Football, Sept Brevitas (Petites proses de cent mots), par Clément G. Second
D’agneau et d’or
Le magnifique ballon créé pour l’inauguration du grand stade, cuir d’agneau, coutures au fil d’or, fut lancé par une gloire nationale avec tant d’emphase que, survolant l’enceinte, il alla se perdre dans le lacis du bidonville voisin.
Plus tard, des gamins l’adoptèrent sans rien remarquer sous la boue collée de la flaque où il avait macéré.
Lorsqu’on leur eut presque arraché les oreilles pour s’être emparés de cette relique de la cérémonie, ils reprirent l’habituelle balle crevée qui absorbait les frappes – non sans avoir rangé avec soin dans leur mémoire une couche supplémentaire de haine pour quand ils seraient grands.
Le Sens de la foule
Ses poursuivants semés loin derrière, il va marquer impérialement face au gardien ébahi de sa course. Le but assuré au bout du pied, à peine besoin de pousser la balle. Il la voit gisant déjà dans les filets.
Alors un ralenti dans sa tête le fait se tourner posément vers le public tout entier admiratif. Et il tire en l’air. Belle trajectoire, hommage improvisé.
Le gardien l’enlace. Aussitôt après il se sent traîné sur la pelouse, piétiné sous un enchevêtrement de coups et de vociférations.

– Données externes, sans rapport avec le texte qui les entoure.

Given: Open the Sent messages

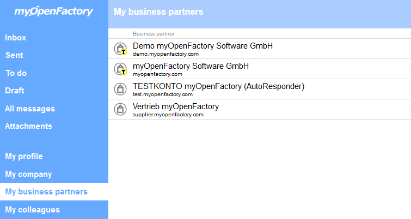Looking at the screenshot, I should coord(14,55).
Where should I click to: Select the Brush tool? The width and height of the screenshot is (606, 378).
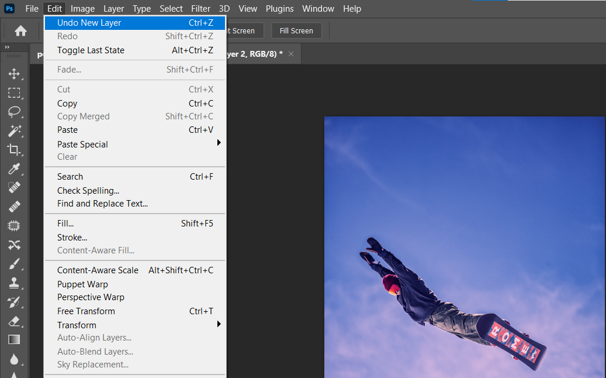tap(14, 263)
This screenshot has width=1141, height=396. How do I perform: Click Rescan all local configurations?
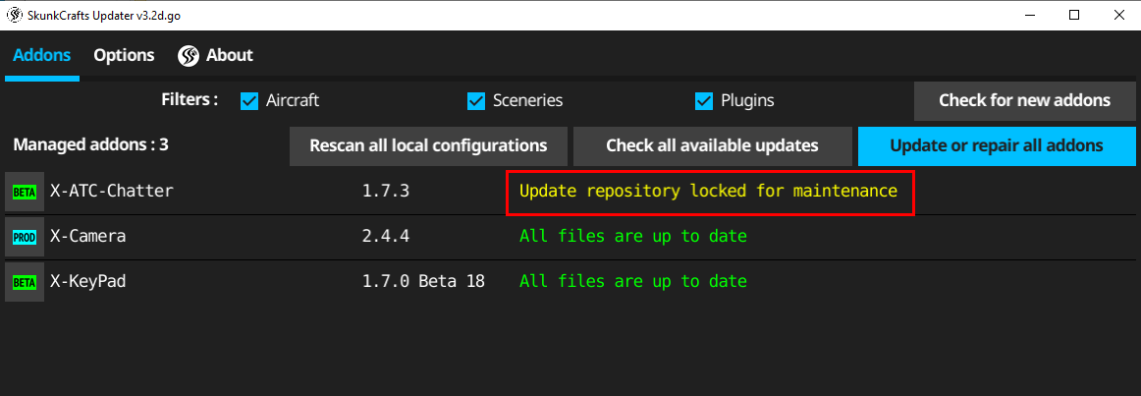(428, 146)
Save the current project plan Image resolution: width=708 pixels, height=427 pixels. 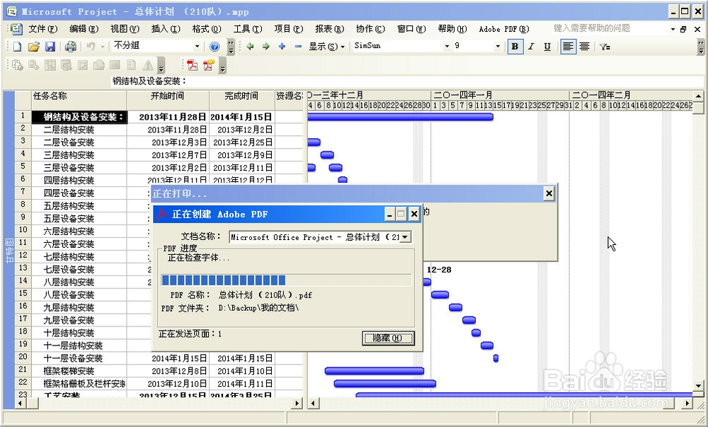pos(51,47)
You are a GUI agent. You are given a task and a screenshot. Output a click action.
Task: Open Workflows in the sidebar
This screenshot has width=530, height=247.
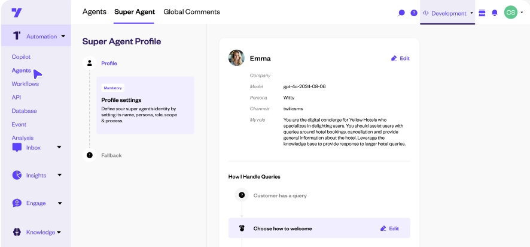[x=25, y=84]
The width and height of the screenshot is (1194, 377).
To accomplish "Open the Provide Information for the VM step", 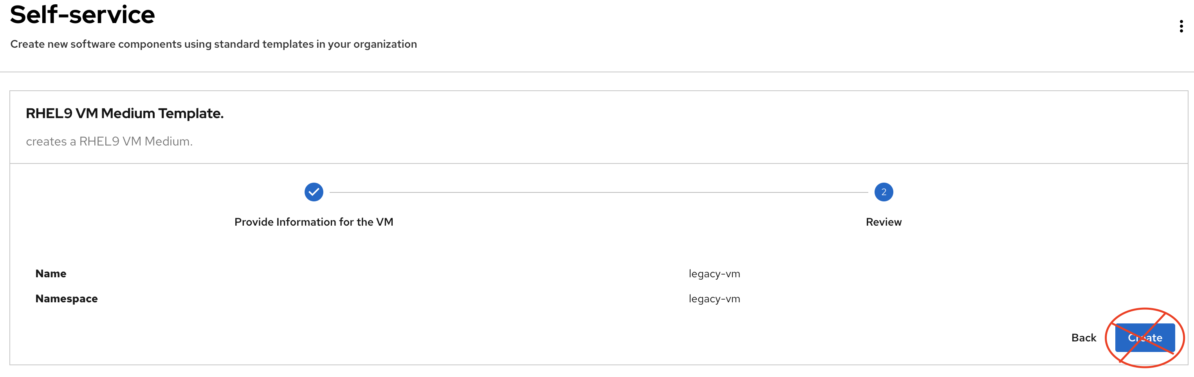I will pos(314,222).
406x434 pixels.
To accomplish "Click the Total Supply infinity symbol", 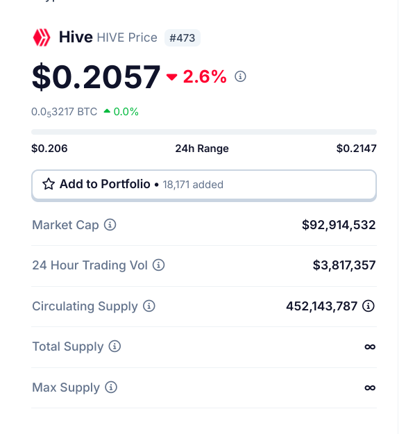I will [370, 347].

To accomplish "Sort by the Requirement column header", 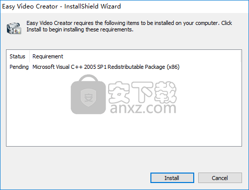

Juste avant d’y rester, il s’avoue ne pas avoir suivi le sens de la foule.
Fair-play
En football professionnel, réputation du sport oblige, des protestations d’innocence, des gestes élégants dissimulent souvent d’habiles vilenies entre adversaires. Bras levés, mon vis-à-vis souriant m’octroya une béquille renversante que ma cuisse apprécia. Aidé de sa main tendue je me relevai en complétant ma tape amicale d’une petite frappe au tibia. Plus tard, entraîné par ma chute calculée, il me gratifia d’une pointe du coude. Mon accolade lui rappela gentiment ses testicules. Nous nous insultions tout bas tandis que le public célébrait notre fair-play. Cette haine complice créait une sorte de lien ; notre poignée de mains finale fut presque sincère…
Les Signes de Semmi
Ce soir-là, les exploits footballistiques du grand Semmi éblouirent comme jamais. Il était en état de grâce, magnifiant à son habitude chaque but de ses mains levées, l’index vers le ciel en signe de reconnaissance. Après le quatrième, il lui fut étrangement impossible de les baisser. Les soigneurs accourus renoncèrent bientôt. Il continua de jouer ainsi ; à chaque nouveau but ses bras redescendaient, les index visant la terre. Ces changements furent pris pour une nouvelle forme d’hommage, que l’on célébra dévotement. À sa gloire s’ajoutait la réputation d’une extraordinaire originalité ! La mode était lancée pour ses nombreux imitateurs.
Bifoot en hausse
AFPSportfiction. La montée récente du bifoot préoccupe les tenants du football traditionnel. Associant à parité les deux sexes en équipes de douze, le nouveau jeu offre des rencontres aussi spectaculaires mais moins âprement compétitives. La mixité adoucit et affine la pratique. Tout carton pénalise le score. Bien qu’encore balbutiant, ce sport apaisé séduit déjà un nombreux public. « Comme en famille, nous collaborons à une belle œuvre collective », a déclaré une souriante capitaine. Et le célèbre Kishoot de rétorquer par médias interposés : « 50% d’une équipe ne va quand même pas se faire opérer pour la galerie ! ».
Un remplaçant
Grâce à lui, qui pourtant n’avait jamais rien fait de glorieux ni même de remarquable, l’équipe nationale remporta la finale. Il jouait collectif, fit deux passes décisives et marqua somptueusement le troisième but. Coéquipiers, public, commentateurs s’extasiaient en s’interrogeant. On lui demanda d’expliquer. Il répondit de sa voix d’adolescent prolongé que c’était simple : à l’hôpital, le titulaire-vedette blessé lui avait asséné : « N’essaie pas de me copier, je suis inimitable ». Alors, l’oubliant, il était retourné s’entraîner. Beaucoup conclurent à la fanfaronnade. Quelques-uns crurent comprendre, qui dès lors le saluaient comme un nouveau génie de la magie ronde.
Non ?
Ancien champion de football, son vieux père aveugle lui faisait lire les comptes rendus de matchs.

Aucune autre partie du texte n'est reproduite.